HOW ARE YOU TODDDAY?

Jun 24, 2006 23:00


What an interesting past few days. I feel like I haven't slept in ages, like every day has been the weekend.

Wednesday was... wow, Wednesday was great. Friday kind of sucked a little bit but that's only because I started feeling sick and because ALLISON TIBBS had to take up MULTIPLE seats on the couch, that  #$)(*#&$(. A bit frustrating. But what can I do?

And now, well, now I'm in Florida! Yay for Destin. It's beautiful down here. Its so warm, inside and out, the water looks and feels fantastic, and I just feel so relaxed and refreshed. It's amazing. No work. No drama. Just a book and the sand and miles and miles of ocean and outlet malls. It's a beautiful place. Also, within the first two hours of being here, I got about forty percent of my body sunburnt. It's highly attractive.

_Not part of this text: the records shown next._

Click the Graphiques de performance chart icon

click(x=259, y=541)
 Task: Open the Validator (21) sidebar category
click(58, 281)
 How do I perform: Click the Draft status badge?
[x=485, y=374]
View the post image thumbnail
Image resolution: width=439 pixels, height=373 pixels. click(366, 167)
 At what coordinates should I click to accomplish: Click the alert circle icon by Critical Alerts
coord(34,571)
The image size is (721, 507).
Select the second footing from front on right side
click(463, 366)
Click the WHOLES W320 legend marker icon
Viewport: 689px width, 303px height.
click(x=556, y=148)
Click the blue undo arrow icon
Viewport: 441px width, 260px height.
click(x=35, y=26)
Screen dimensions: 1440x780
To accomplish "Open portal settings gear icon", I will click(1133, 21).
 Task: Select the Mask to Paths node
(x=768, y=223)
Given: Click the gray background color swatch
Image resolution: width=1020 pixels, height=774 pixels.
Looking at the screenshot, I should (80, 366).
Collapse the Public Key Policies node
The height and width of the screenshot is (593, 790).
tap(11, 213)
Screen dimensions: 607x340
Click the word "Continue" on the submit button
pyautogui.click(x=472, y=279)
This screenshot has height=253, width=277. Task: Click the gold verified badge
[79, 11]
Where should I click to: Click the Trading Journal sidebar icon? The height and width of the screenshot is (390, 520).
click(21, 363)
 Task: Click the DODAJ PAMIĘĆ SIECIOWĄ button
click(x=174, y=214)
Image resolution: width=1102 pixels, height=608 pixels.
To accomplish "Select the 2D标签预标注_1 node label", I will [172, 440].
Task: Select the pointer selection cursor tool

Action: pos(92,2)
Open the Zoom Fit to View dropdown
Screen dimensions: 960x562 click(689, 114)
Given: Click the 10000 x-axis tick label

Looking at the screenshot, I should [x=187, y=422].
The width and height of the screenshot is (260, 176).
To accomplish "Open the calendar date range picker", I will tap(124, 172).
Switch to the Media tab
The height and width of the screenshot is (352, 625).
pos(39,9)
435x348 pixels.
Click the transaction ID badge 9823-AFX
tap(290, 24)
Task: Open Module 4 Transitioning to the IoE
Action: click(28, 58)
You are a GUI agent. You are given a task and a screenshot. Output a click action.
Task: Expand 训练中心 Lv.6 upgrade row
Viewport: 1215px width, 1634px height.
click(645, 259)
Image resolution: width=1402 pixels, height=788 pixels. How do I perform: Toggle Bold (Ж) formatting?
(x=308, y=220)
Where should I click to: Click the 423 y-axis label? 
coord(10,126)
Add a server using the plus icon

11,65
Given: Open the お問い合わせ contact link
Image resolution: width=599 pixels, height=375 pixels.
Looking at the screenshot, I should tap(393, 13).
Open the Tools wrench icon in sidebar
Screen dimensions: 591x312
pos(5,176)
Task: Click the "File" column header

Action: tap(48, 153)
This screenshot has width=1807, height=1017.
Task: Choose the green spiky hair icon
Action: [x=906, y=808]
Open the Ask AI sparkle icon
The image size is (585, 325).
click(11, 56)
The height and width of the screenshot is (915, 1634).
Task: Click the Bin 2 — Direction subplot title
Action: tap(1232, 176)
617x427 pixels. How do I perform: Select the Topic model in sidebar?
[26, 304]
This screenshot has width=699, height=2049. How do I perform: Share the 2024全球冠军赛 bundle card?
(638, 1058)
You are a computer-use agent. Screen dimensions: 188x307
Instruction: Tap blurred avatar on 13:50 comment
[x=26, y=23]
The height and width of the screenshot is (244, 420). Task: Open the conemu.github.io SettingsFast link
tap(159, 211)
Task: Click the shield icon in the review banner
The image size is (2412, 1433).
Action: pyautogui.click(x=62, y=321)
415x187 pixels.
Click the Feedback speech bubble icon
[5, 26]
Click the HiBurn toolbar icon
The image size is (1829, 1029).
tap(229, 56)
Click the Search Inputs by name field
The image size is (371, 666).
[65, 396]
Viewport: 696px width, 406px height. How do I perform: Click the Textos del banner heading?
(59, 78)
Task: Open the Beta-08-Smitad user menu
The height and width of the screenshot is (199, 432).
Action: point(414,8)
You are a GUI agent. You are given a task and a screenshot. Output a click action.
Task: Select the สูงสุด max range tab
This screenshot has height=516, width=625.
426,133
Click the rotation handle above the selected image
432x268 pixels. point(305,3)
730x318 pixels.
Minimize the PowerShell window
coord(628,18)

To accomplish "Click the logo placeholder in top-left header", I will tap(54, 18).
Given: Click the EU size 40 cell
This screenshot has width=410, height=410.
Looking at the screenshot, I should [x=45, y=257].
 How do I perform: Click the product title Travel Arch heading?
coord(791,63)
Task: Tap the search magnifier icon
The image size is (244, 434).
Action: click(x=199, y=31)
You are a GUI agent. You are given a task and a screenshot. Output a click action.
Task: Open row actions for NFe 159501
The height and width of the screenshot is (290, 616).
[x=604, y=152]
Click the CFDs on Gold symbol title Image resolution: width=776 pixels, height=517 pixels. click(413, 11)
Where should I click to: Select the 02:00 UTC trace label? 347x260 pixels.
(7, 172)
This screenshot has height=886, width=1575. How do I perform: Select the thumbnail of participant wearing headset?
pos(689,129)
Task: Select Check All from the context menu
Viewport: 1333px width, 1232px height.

I can't wait until it peels.

Now, on to other things:

I can't stop thinking that somehow, I've fucked things up. I don't know. Sometimes, I just feel so insufficient and ridiculous that I wonder if anything I do really affects anyone else. I can't stop thinking that I've fucked things up and I can't stop thinking about how much I would love to have him with me right now. What am I going to do about this mess? And it is a mess, don't say it isn't. I'm trying to put myself forward and I'm trying to hold on to you, but sometimes I can't tell if he even wants to be held. Not to mention, everywhere I look there's someone else watching and bearing down on the situation trying to evaluate every single look and action. It's frightening. It's stupid to feel pressured but I do and I can't help it.

BLECH. Maybe the ocean will drain this out of my system. Maybe some beautiful Andrew Fultz of a man will come riding up in a black Mustang and drive me off into the sunset. Maybe, maybe, maybe.